If you're using cookies to manage sessions then consider swapping to a different way to authenticate your user.  JWT tokens are very convenient and will let you avoid needing to worry about reconfiguring your caches.  So how can we avoid context?

Avoid session variables


You do not want to persist session state between calls.  The session state forms part of your context and will affect the results of running your program.  This complicates your caching, because you can only cache within the entire context of your transaction.  Your cached results will only be meaningful to the specific case where the user has that exact session state.

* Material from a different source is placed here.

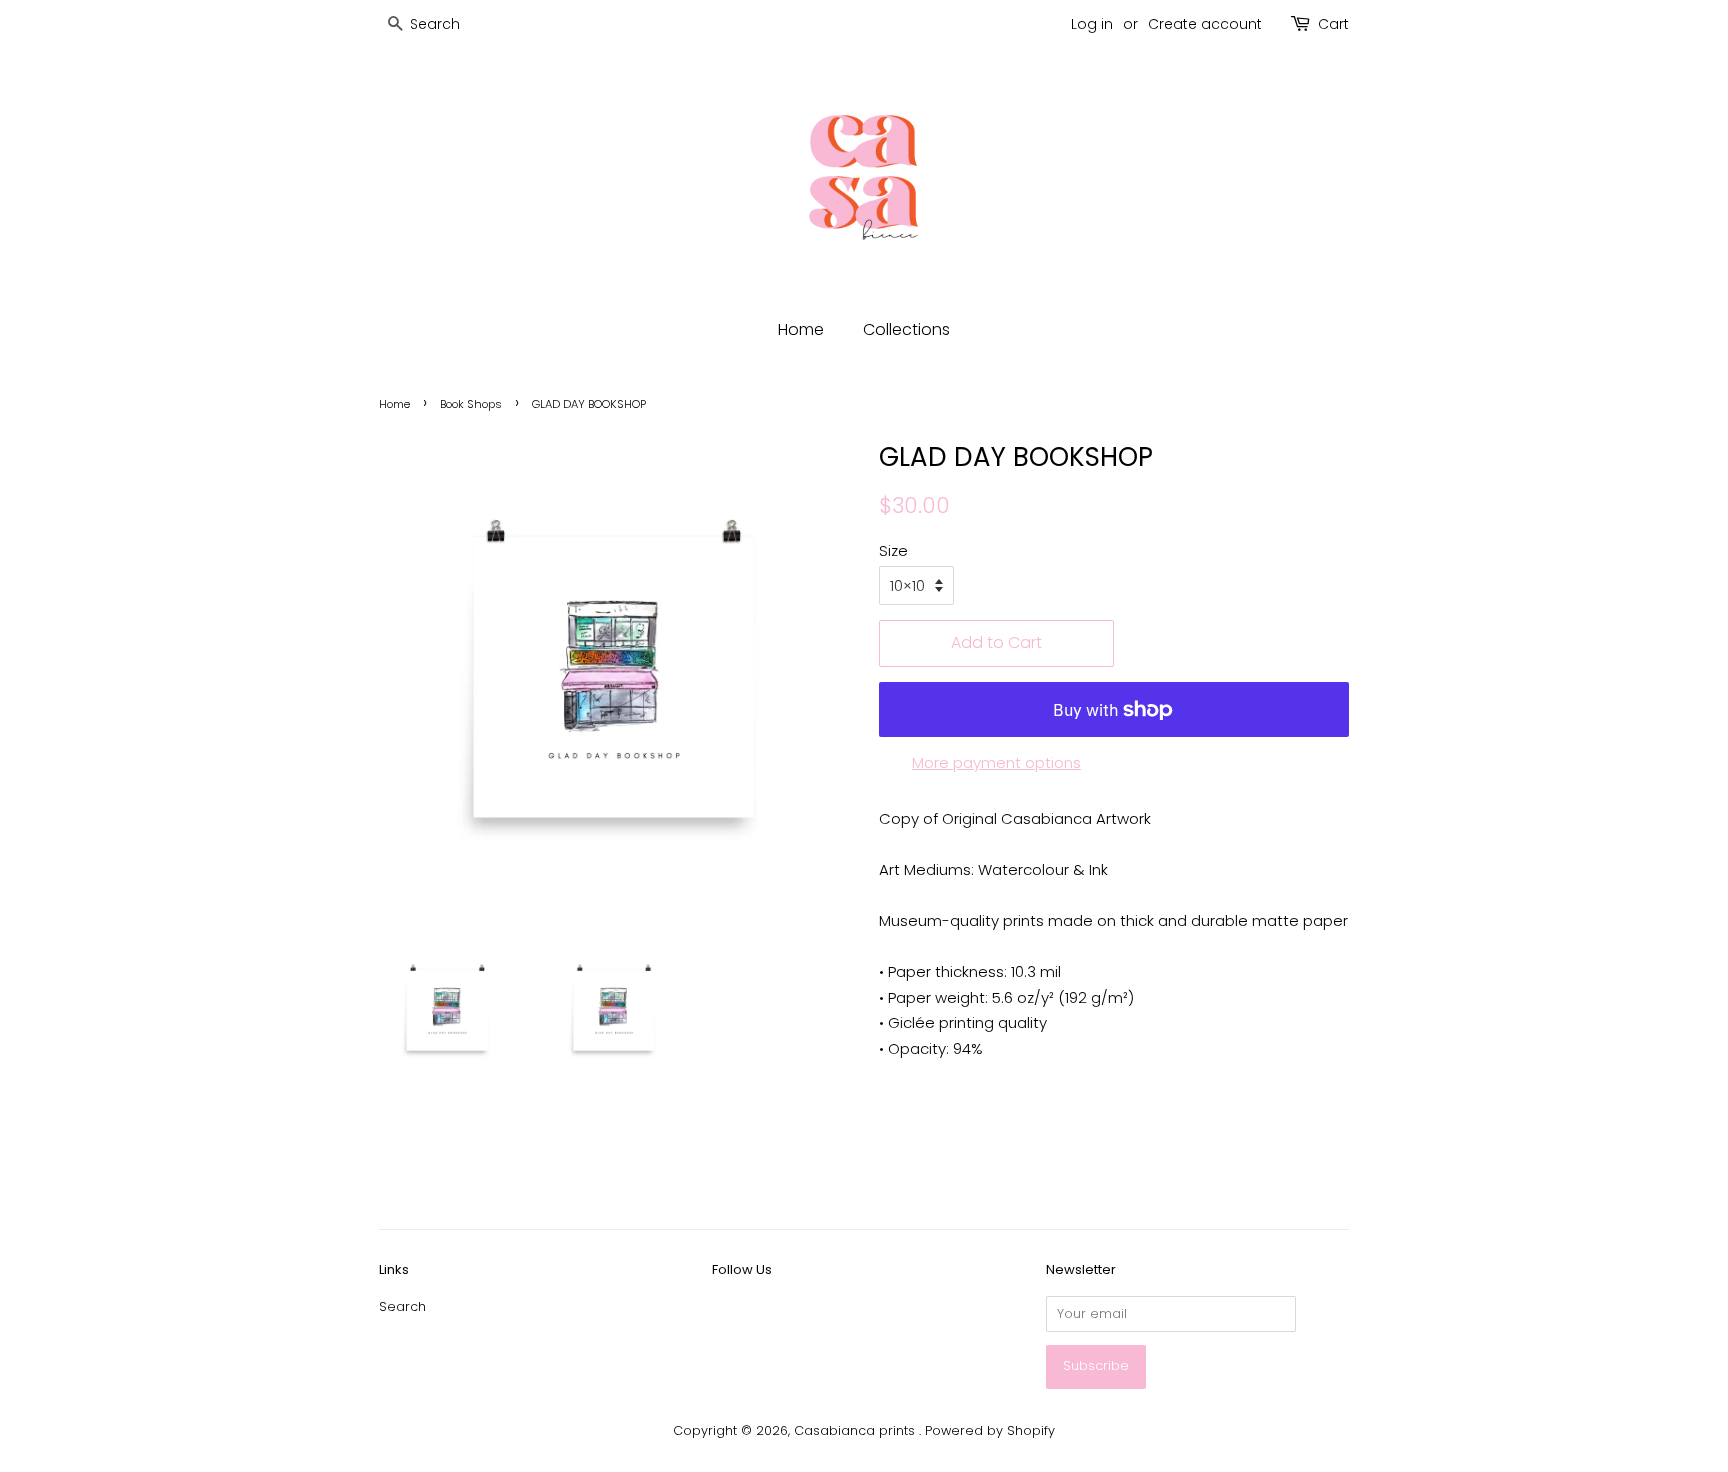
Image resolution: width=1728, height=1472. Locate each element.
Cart (1333, 24)
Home (801, 329)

The context of your API needs to be limited to the input parameters that it gets from the HTTP request.  Let the client maintain the state of the application and let your API server worry about supplying the data that the client requests.


Dumb down your API


Don't have your API accept every parameter under the sun and serve up responses that are specific to an application context.  Let your API provide information that can be reused in different application states and cached on the edges of your network.

You might need to rewrite portions of your API and update your clients that consume them.  The performance gains you obtain from this will be significant and will dwarf any efforts you make to optimize your code.  Not running your code at all will always be faster than running optimized code.

The effect of dumbing down your API is to limit the variability of the request parameters passed to it.  By limiting the variability you increase the chance that requests will match a previously cached version.

REST


The entire aim of a RESTful API is to maintain stateless operations.

Scaleability is one of the big wins of having a RESTful API.  Sure you'll enjoy other benefits, but for the purposes of this chapter if you make your API RESTful then you'll avoid context and allow your responses to be cached.

There's a lot of focus on REST with regards to verbs and structuring your endpoints.  All of that is good but when it comes to performance don't lose sight of the goal of stateless operations.